In 2006, the Riedman Foundation made a $1 million gift to RMSC, resulting in a major expansion and creation of the third-floor Riedman Gallery for hands-on exploration of science, invention and the creative process.  

For 15 years, Mr. Riedman served as a member of the board of directors and chairman of the audit committee of Fleet Financial Group, a publicly held diversified financial services company headquartered in Boston, Mass. Before that, he had served on the boards of Security Trust Co. and Norstar, which acquired Security Trust and later was acquired by Fleet. He also served as a director of High Falls Brewing Co.

Indulging in a practice little known outside of his immediate family, Mr.

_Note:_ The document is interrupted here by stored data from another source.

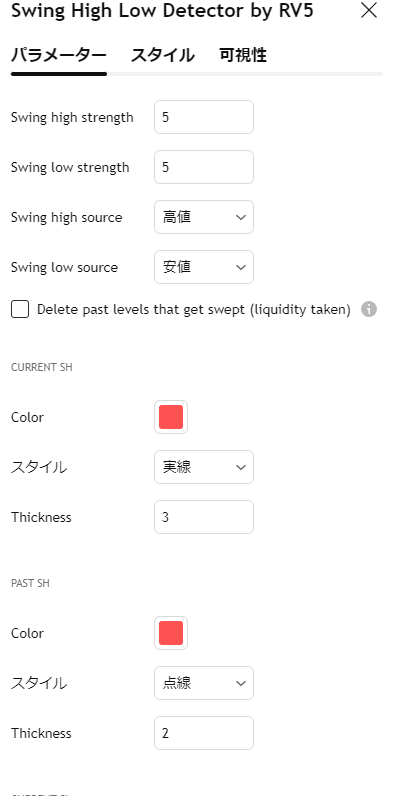Open the Past SH color swatch
The width and height of the screenshot is (397, 796).
pos(171,633)
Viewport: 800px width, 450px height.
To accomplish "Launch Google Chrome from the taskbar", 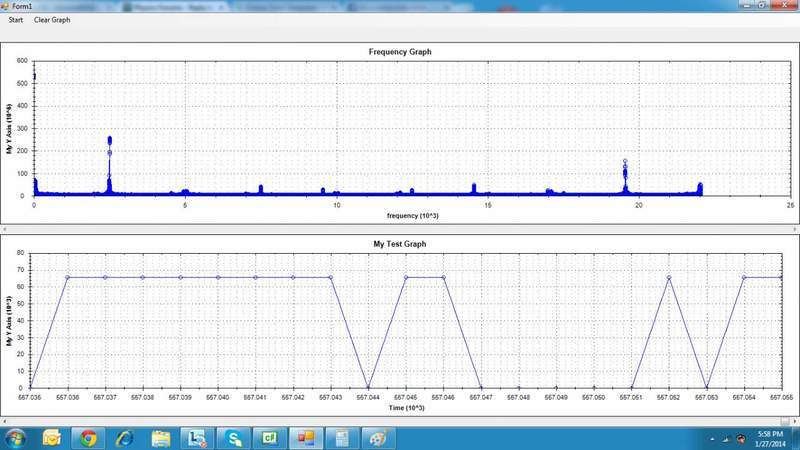I will 88,437.
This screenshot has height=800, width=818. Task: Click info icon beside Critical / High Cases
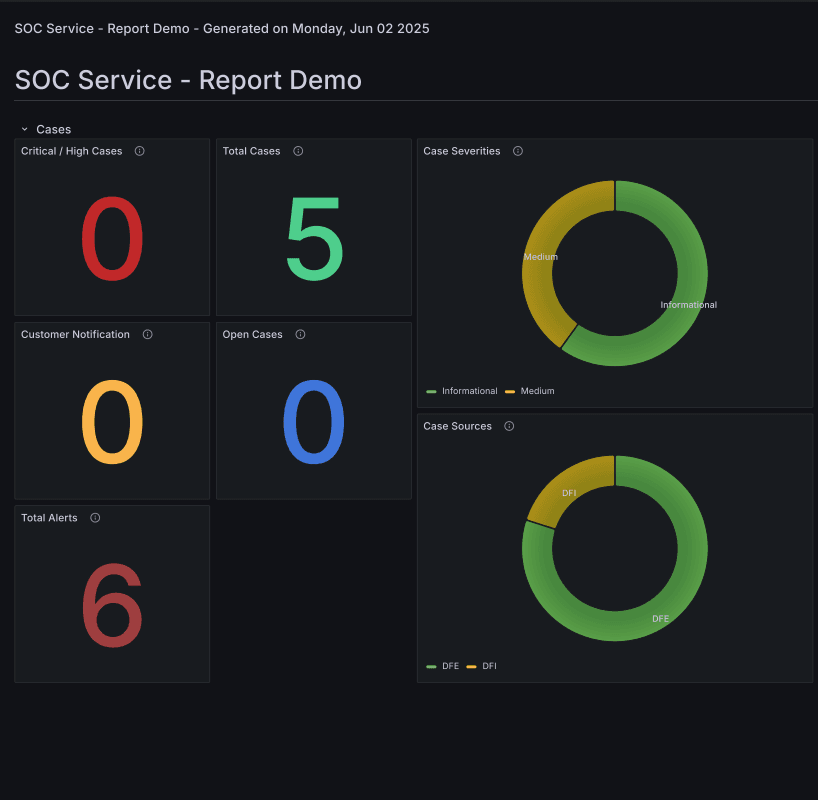140,151
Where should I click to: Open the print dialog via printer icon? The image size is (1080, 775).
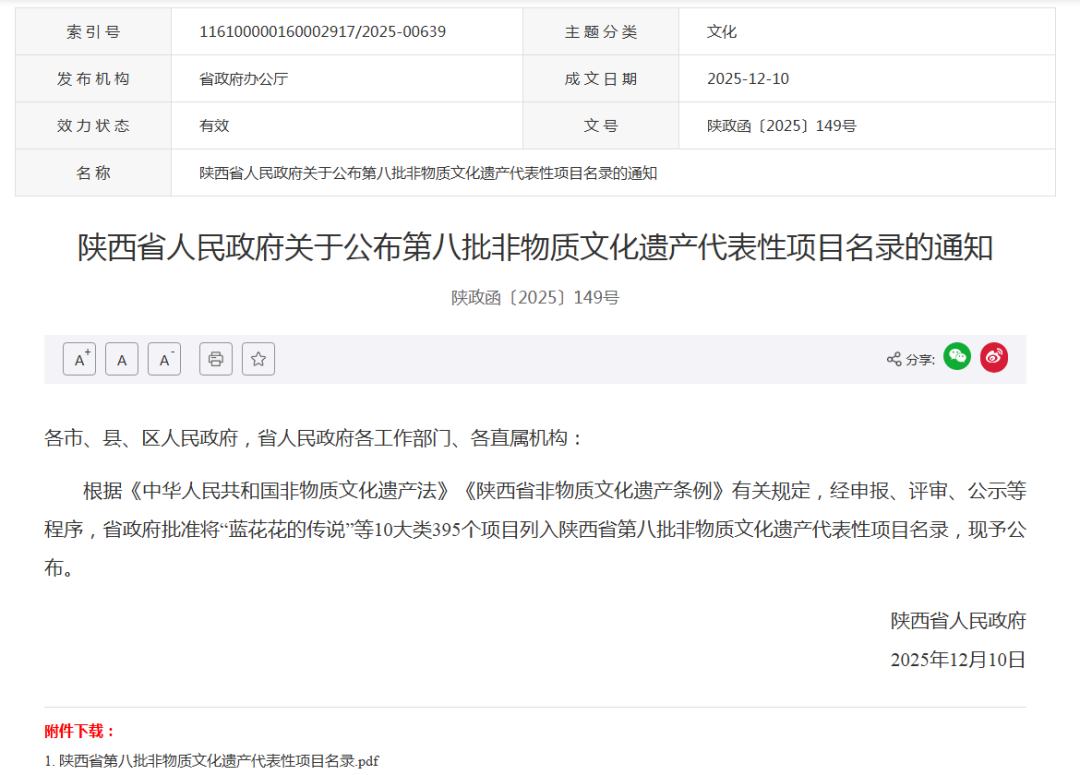[214, 358]
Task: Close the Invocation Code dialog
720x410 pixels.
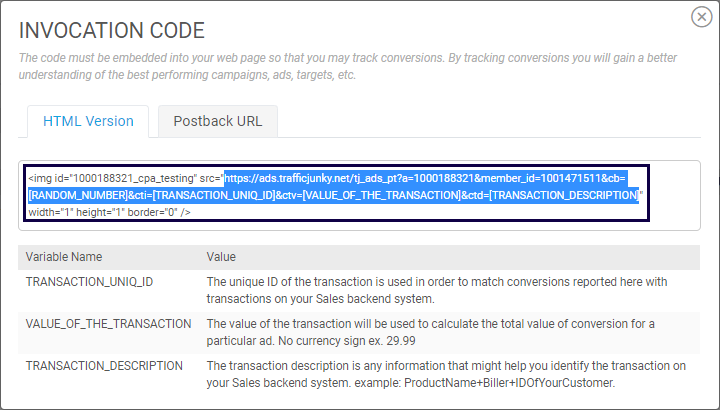Action: (702, 18)
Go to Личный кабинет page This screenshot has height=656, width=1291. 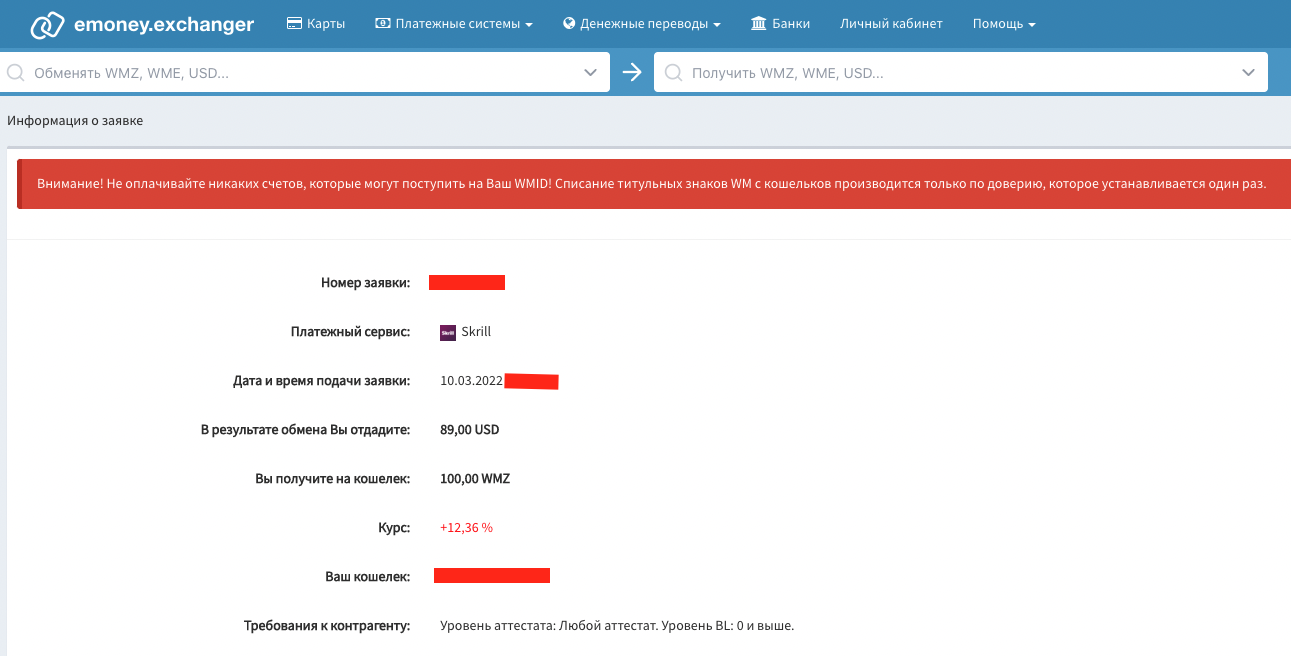pos(891,24)
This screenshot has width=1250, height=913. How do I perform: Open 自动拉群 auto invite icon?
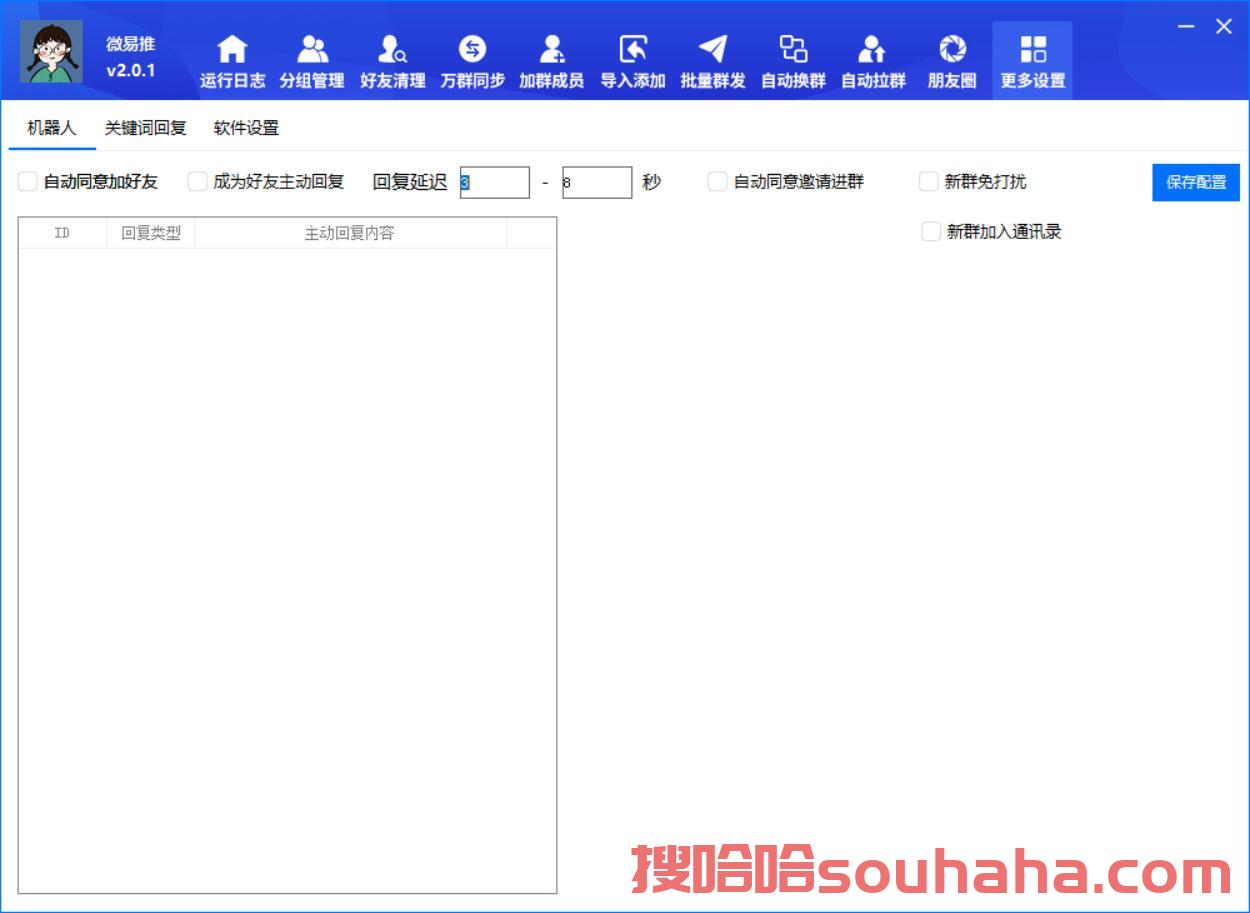click(x=873, y=50)
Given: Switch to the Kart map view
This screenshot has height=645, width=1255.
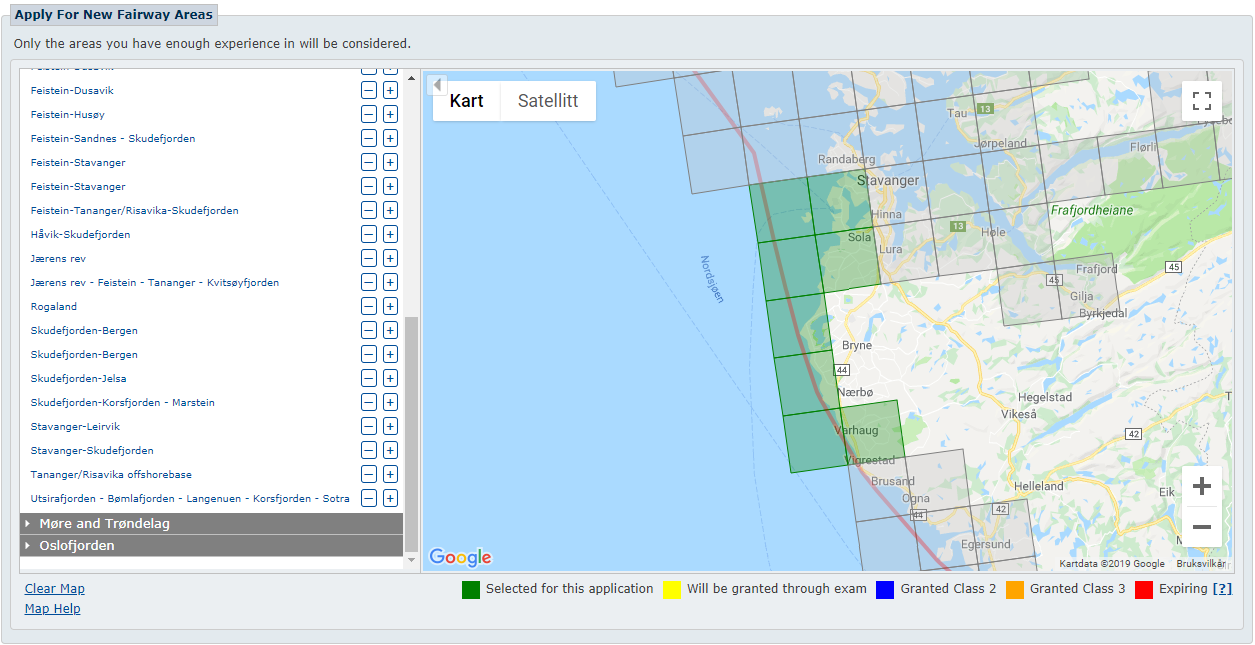Looking at the screenshot, I should coord(466,101).
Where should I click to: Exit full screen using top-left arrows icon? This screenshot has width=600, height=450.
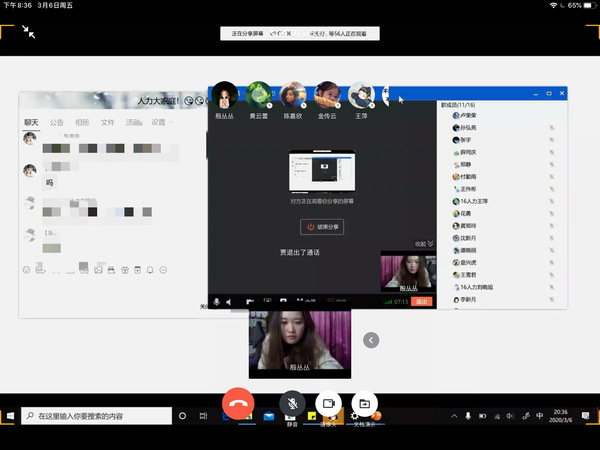click(30, 31)
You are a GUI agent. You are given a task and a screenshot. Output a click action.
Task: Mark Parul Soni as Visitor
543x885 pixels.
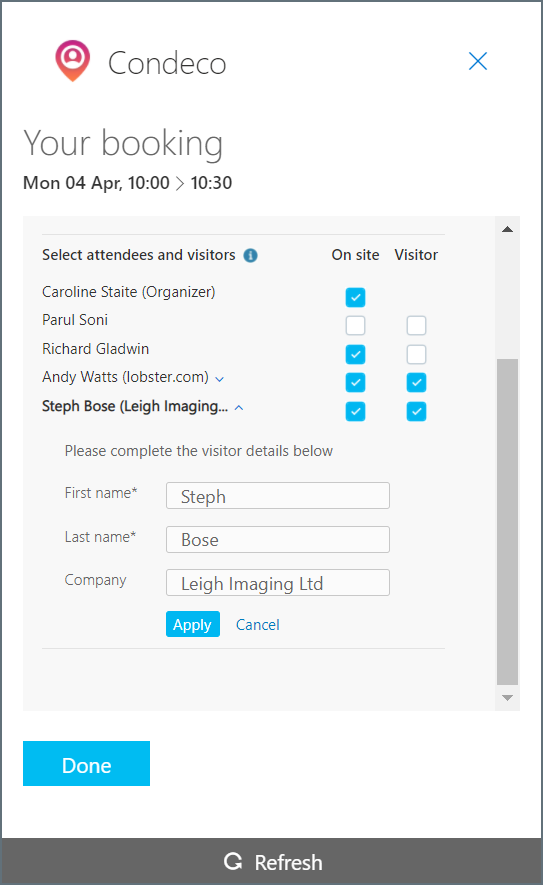click(417, 326)
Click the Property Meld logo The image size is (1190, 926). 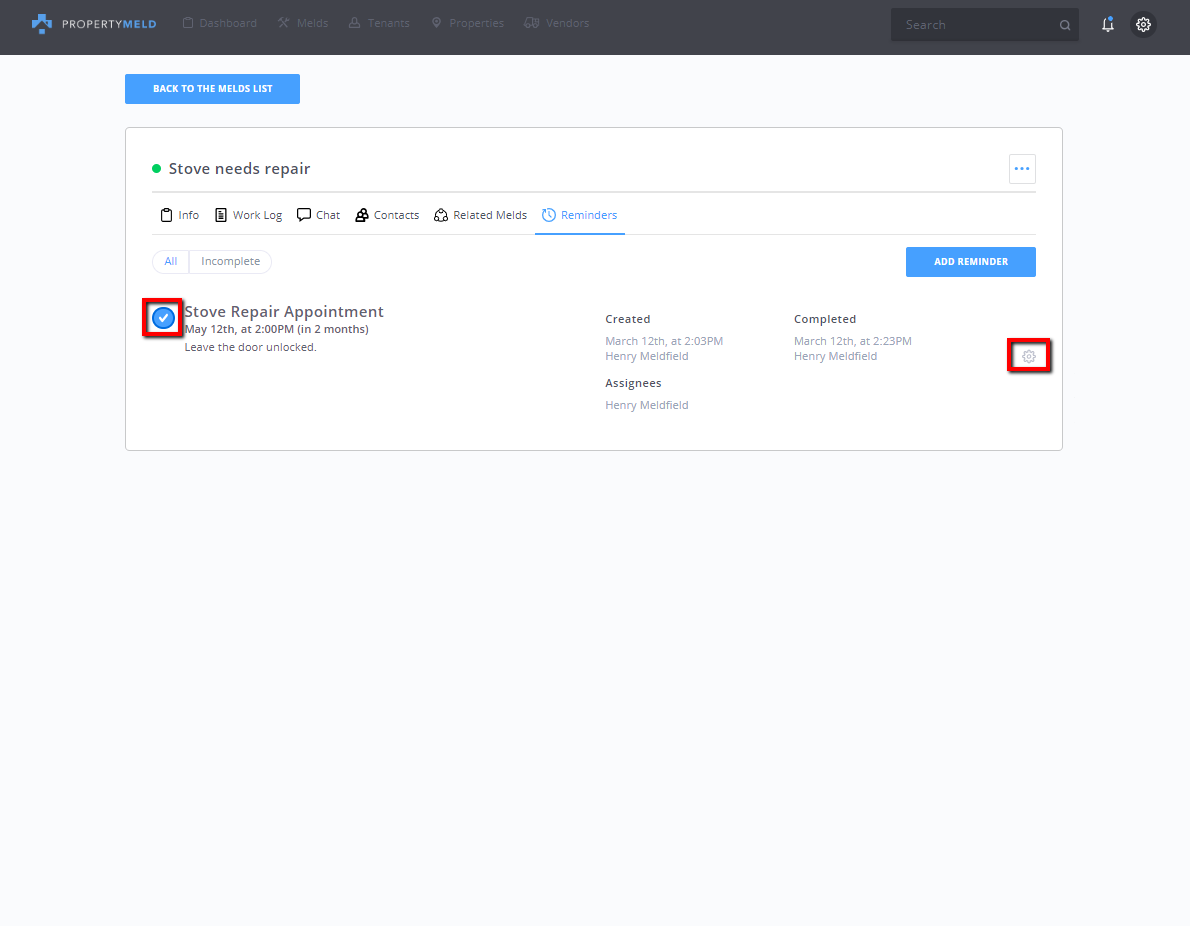94,24
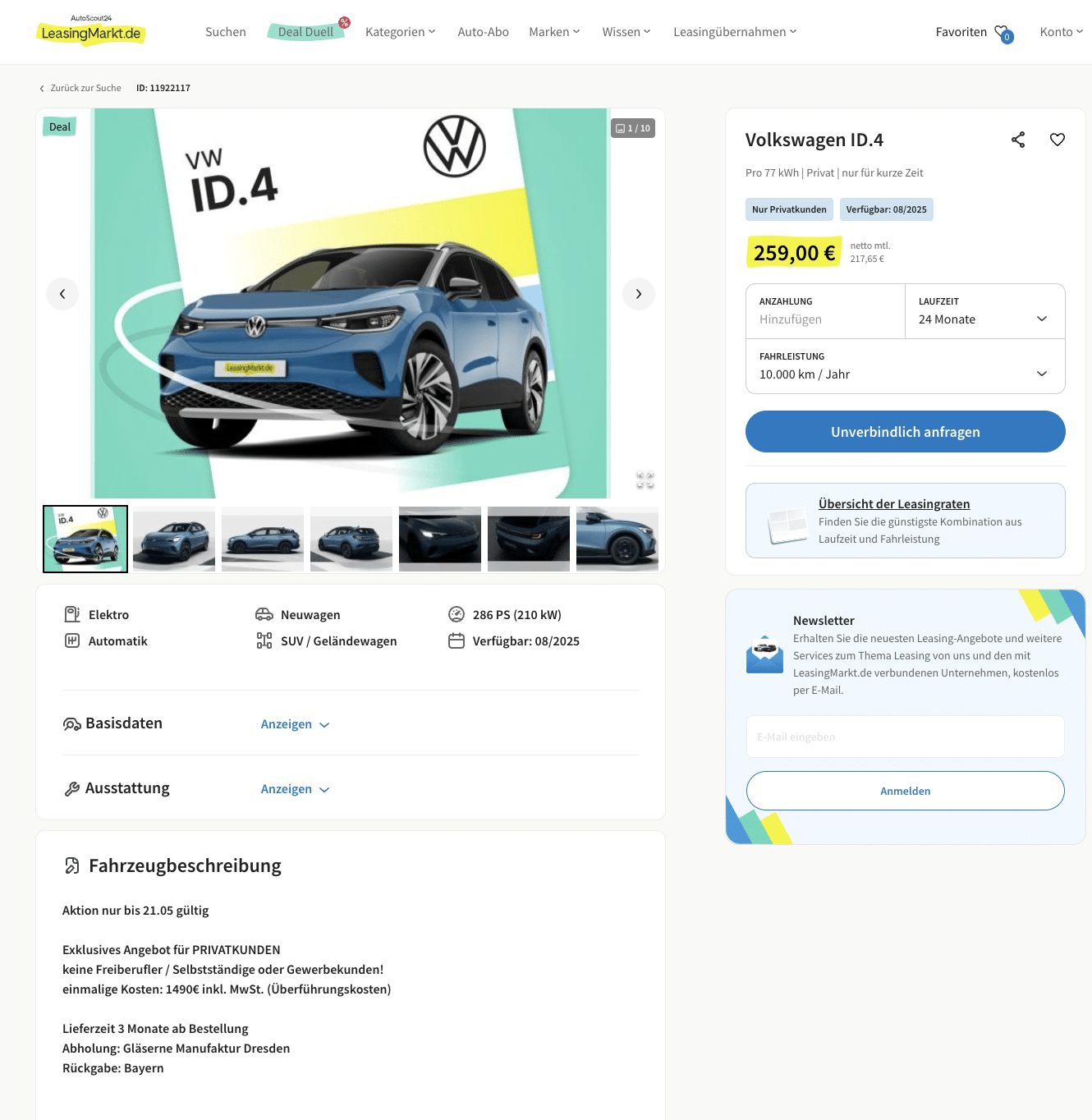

Riedman enjoyed passing on a personally held value—his belief in the importance of a firm handshake—to children he happened to encounter. 

As an aid to instruction in the art of shaking hands, Holliday recalls, Mr. Riedman habitually kept on hand a supply of $1 gold pieces, a coinage produced by the U.S. mint but generally only known to and mostly held by collectors. 

“He’d go up to children and ask them to shake his hand. If they had a firm handshake, he’d give them a gold coin,” Holliday says. “If they didn’t, he wouldn’t give them a coin but would teach them how to give a firm handshake.” 

Once satisfied that the lesson had been well learned, Mr. Riedman would then bestow a coin.

In addition to his wife, Holliday and son David Riedman, Mr. Riedman is survived by daughter Katherine R. Griswold, son James R. Riedman, his sons-in-law and daughters-in-law, 10 grandchildren and two great grandchildren. 

Hundreds, including many local dignitaries as well as other friends and relatives, attended Mr. Riedman’s May 18 funeral Mass. An honor guard of Monroe County sheriff’s deputies including two mounted officers stood watch. Uniformed deputies presented his widow with a U.S. flag honoring his military service. 

Contributions honoring Mr. Riedman’s memory would be welcomed by the Rochester Museum & Science Center and the Rochester Regional Health Foundation.

Paul Ericson contributed to this article.